## Problem details
Your task is to transcribe, word for word, the line containing "Task: Click the" and all lines that follow it to the end of the entries. Leave out the pictures.

## Dataset
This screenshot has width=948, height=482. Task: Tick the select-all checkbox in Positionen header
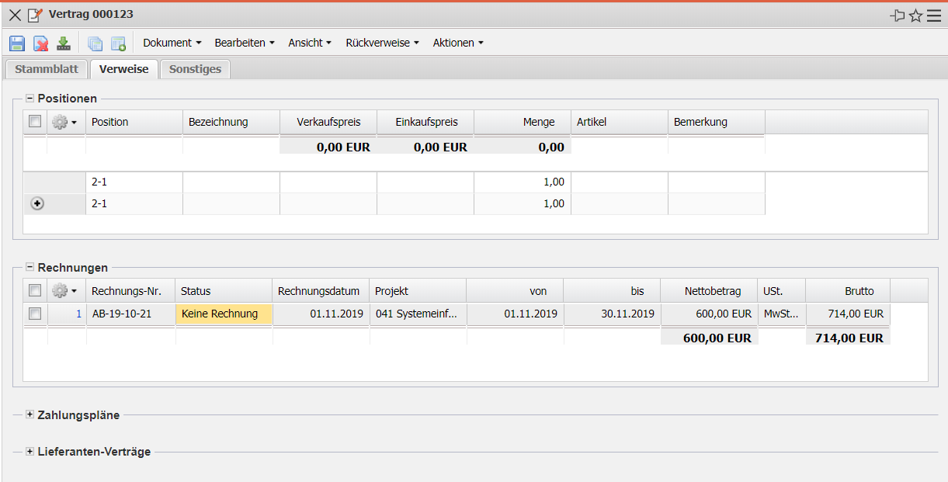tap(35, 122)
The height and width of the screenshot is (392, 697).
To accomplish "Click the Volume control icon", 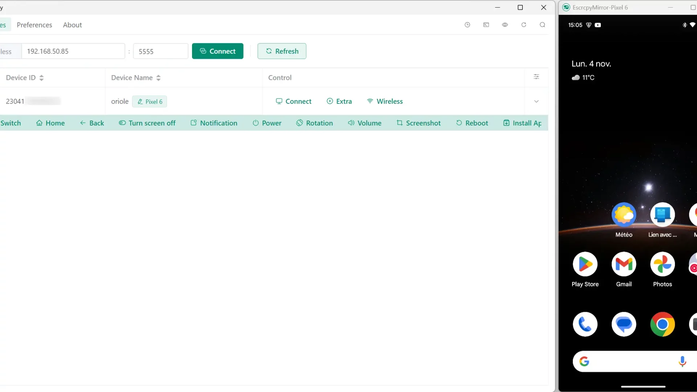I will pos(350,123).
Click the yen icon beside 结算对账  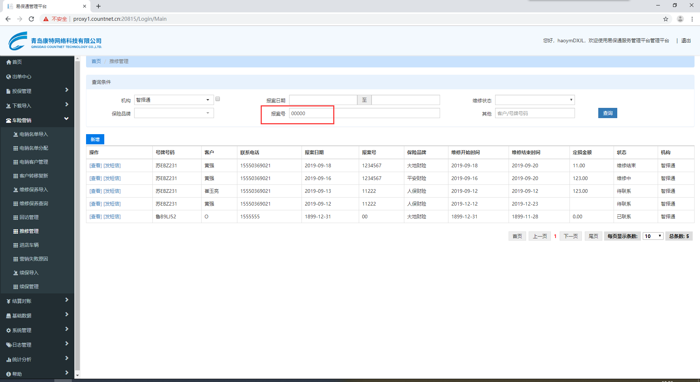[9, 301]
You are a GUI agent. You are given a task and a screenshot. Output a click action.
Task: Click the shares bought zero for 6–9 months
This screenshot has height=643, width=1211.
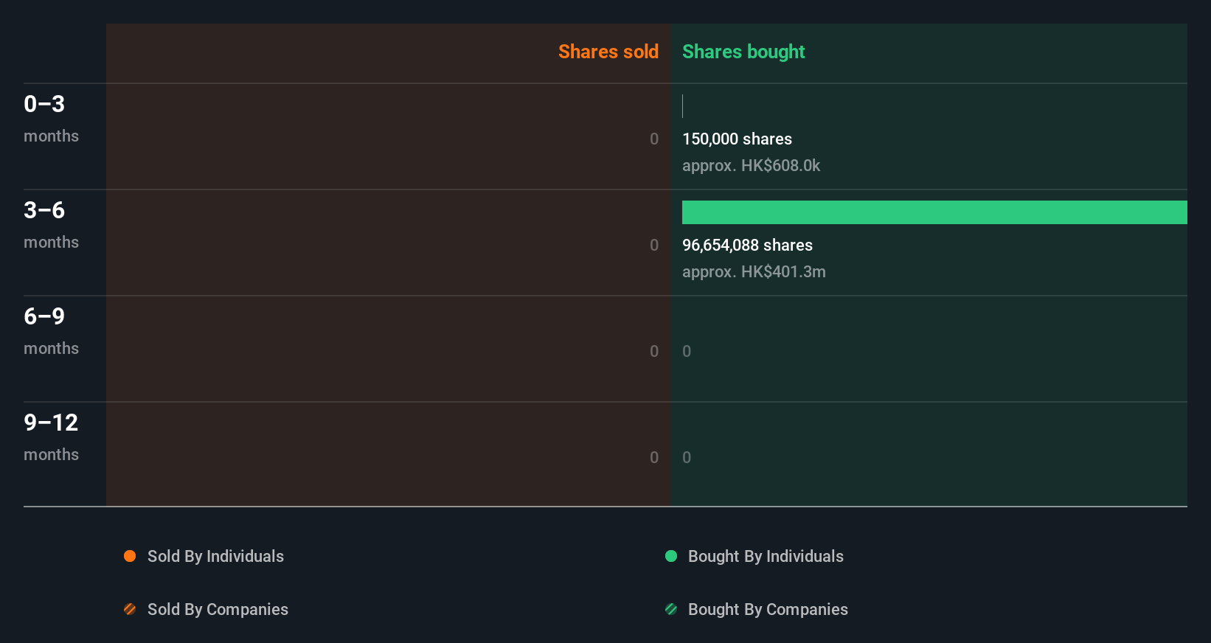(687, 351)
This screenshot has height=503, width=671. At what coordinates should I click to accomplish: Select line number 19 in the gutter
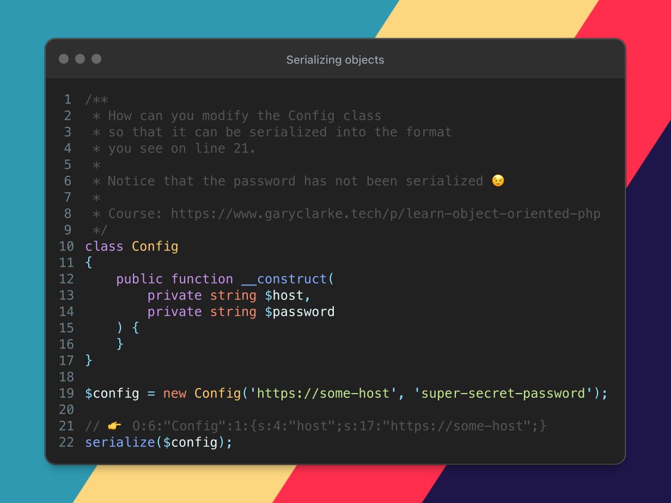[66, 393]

## Output of the task
Task: Click the shares bought zero for 6–9 months
This screenshot has height=643, width=1211.
(687, 351)
This screenshot has height=503, width=671. At what coordinates should I click to accomplish: Select line number 19 in the gutter
[66, 393]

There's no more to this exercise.